Elevated O-maze consisted of an elevated circular platform with two opposite quadrants enclosed and two open. Animals were placed in the center of one open arm and let explore open and closed arms for 5 min. The time spent in open arms and numbers of open arm entries were analyzed.

Western blot

Samples were lysed in TEN buffer containing 50 mM Tris-HCl, pH 8.0, 150 mM NaCl, 2 mM EDTA, and 1% NP-40, supplemented with protease inhibitors and phosphatase inhibitors. Protein concentration was determined by BCA assay (BCA Protein Assay Kit, Thermo Fisher Scientific). Equal amounts of protein samples were subjected to SDS-polyacrylamide gel electrophoresis and PVDF membrane transfer. Proteins were identified by incubating with indicated primary antibodies and then with appropriate HRP-conjugated secondary antibodies. Protein band intensities were determined using the Image J software [45]. Antibodies used were: anti-GAPDH (Abways, ab0037), anti-PSD93 (Abcam, ab151721), anti-PSD95 (Cell Signaling Technology, 3450 S), anti-Akt (Cell Signaling Technology, 9272 S), anti-phosphorylated Akt (Cell Signaling Technology, 9271 S), and HRP-conjugated secondary antibodies (Thermo Fisher Scientific, 31430 and 31460).
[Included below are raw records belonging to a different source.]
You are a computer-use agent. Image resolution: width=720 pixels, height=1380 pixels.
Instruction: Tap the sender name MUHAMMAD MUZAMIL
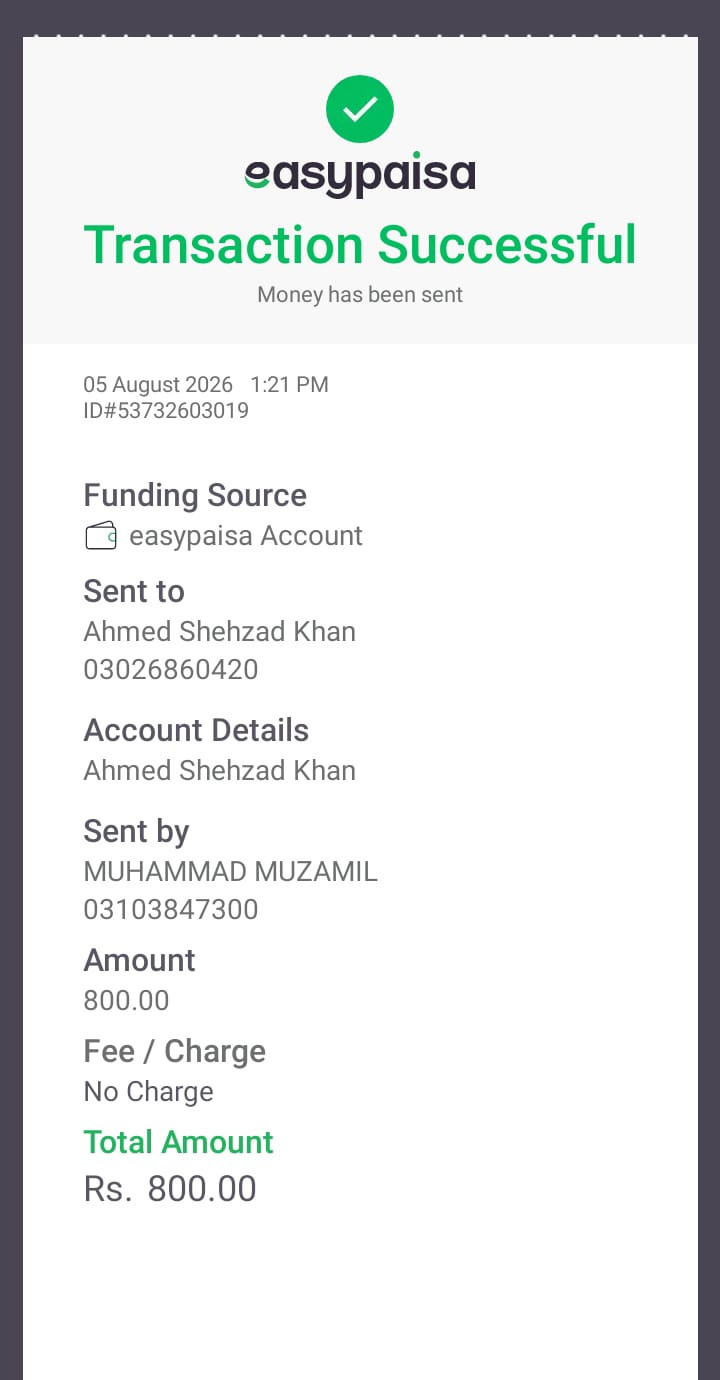pos(231,872)
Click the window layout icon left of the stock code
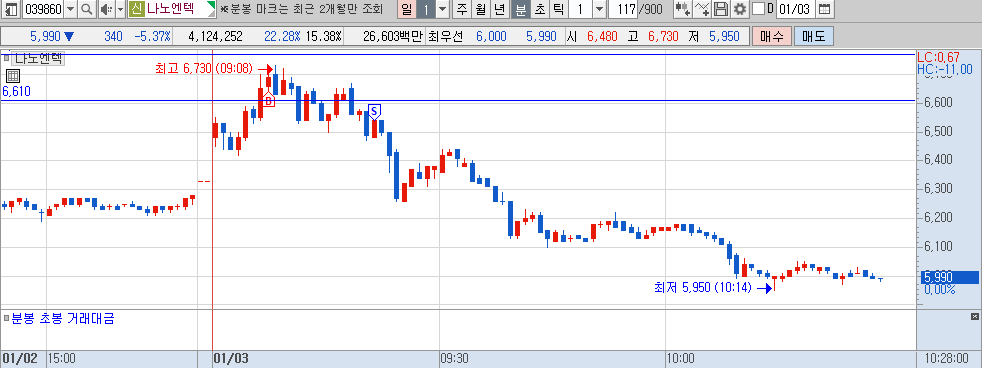The image size is (982, 368). pos(11,9)
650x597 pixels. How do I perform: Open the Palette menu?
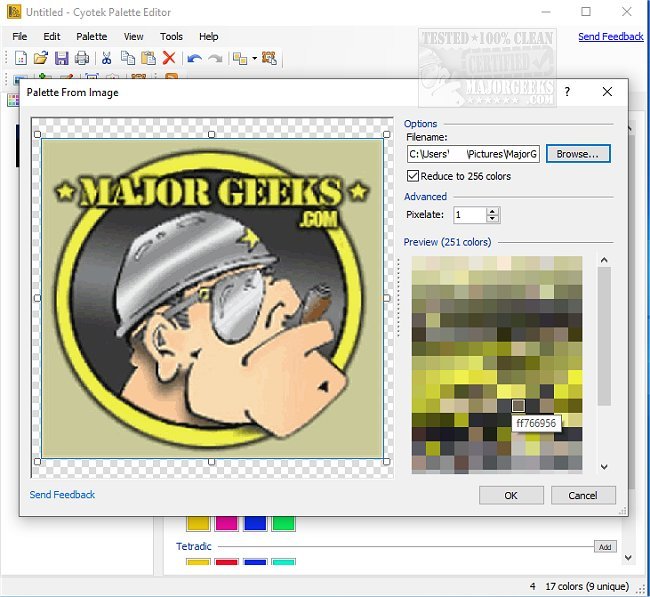pos(91,36)
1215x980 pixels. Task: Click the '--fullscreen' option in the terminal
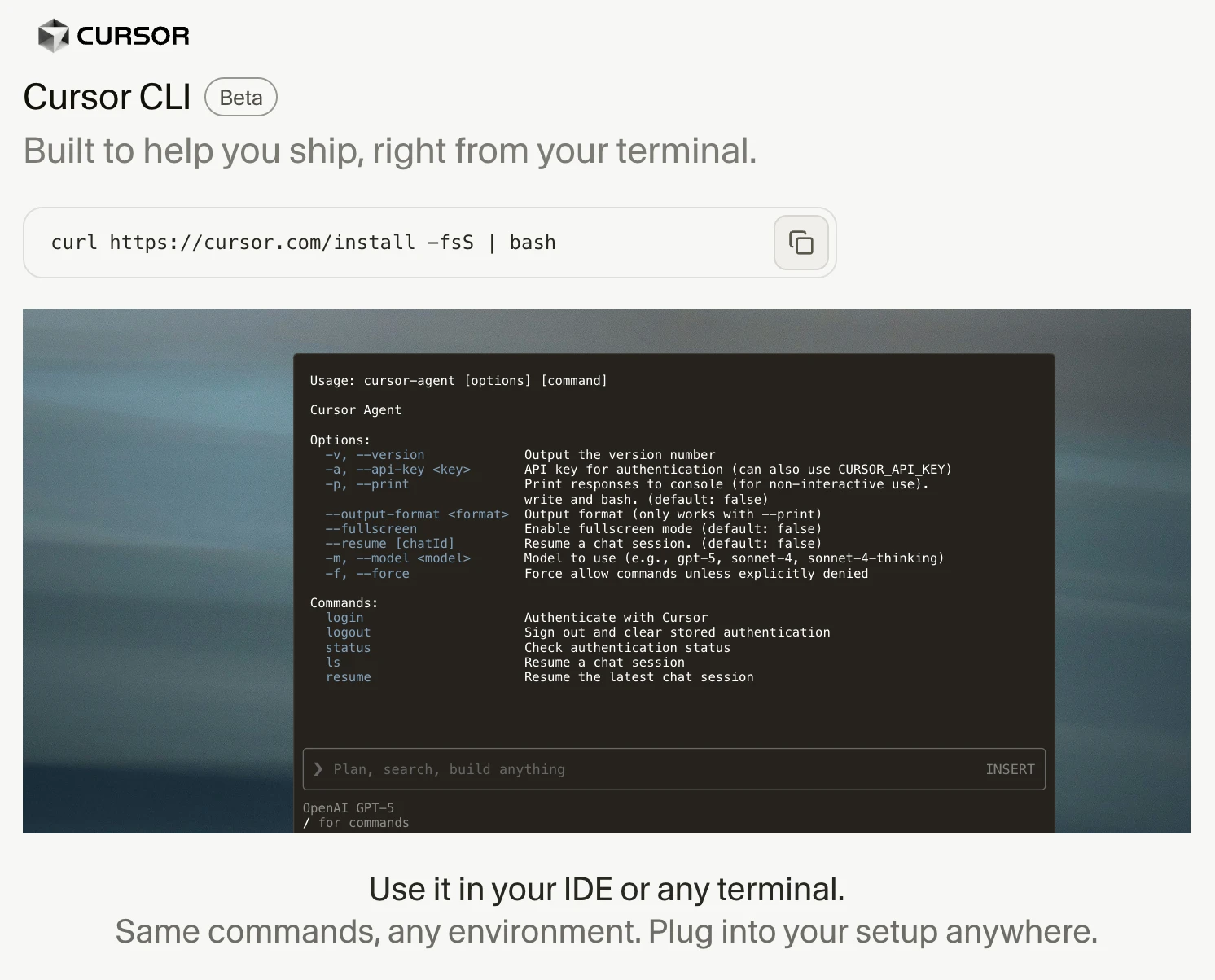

Quantitative real-time PCR (qRT-PCR)

Total RNAs were isolated using TRIzol reagent (Life Technologies). After reverse-transcription using Superscript III transcriptase (Invitrogen), samples were analyzed on a LightCycler® 480 Real-Time PCR System (Roche Applied Science, Basel, Switzerland). PCR primers used are the following:

mGOLGB1-F, 5′-GCCTTCACTAAGAGCATGTCAT-3′;

mGOLGB1-R, 5′-GCTGATCCTTTAGAGCAATGCAG-3′;

mPSD93-F, 5′-AAACGCTCCCTGTATGTCAGA-3′;

mPSD93-R, 5’-CCCCATCTAGTGTGACCCTTC-3’;

mPSD95-F, 5′-TGAGATCAGTCATAGCAGCTACT-3′;

mPSD95-R, 5′-CTTCCTCCCCTAGCAGGTCC-3′;

mActin-F, 5′-GGCTGTATTCCCCTCCATCG-3′;

mActin-R, 5′-CCAGTTGGTAACAATGCCATGT-3′.

Immunostaining

Brain samples of mice were fixed in 4% paraformaldehyde, sequentially dehydrated in 20, 25, and 30% sucrose solution, frozen in OCT compound, and then prepared as 15-μm slices. Slices were incubated with indicated primary antibodies overnight at 4 °C, followed by incubation with appropriate secondary antibodies conjugated with fluorescence and DAPI for 60 min at room temperature. The fluorescence microscope images were acquired by an A1R (Nikon) confocal microscope. Antibodies used were: anti-NeuN (Cell Signaling Technology, 94403 S), anti-GFAP (Proteintech, 16825-1-AP), anti-Iba1 (Wako, 019–19741), and Alexa fluor 594-conjugated goat anti-rabbit IgG (H C L) secondary antibody (Thermo Fisher Scientific, A-11012).

Statistical analyses

Statistical analyses were performed using GraphPad Prism 8.3 software (GraphPad Software). Sample sizes were determined based on the assumption of a normal distribution and similar variability between experimental groups. No animals or samples were excluded from or randomized in the analyses. The normality distribution was corroborated using the Kolmogorov–Smirnov test. Two-tailed Student’s t-test was used for the comparison of two independent groups. The variances were similar between groups. Data represent mean ± standard error of the mean (SEM). p < 0.05 was considered to be statistically significant.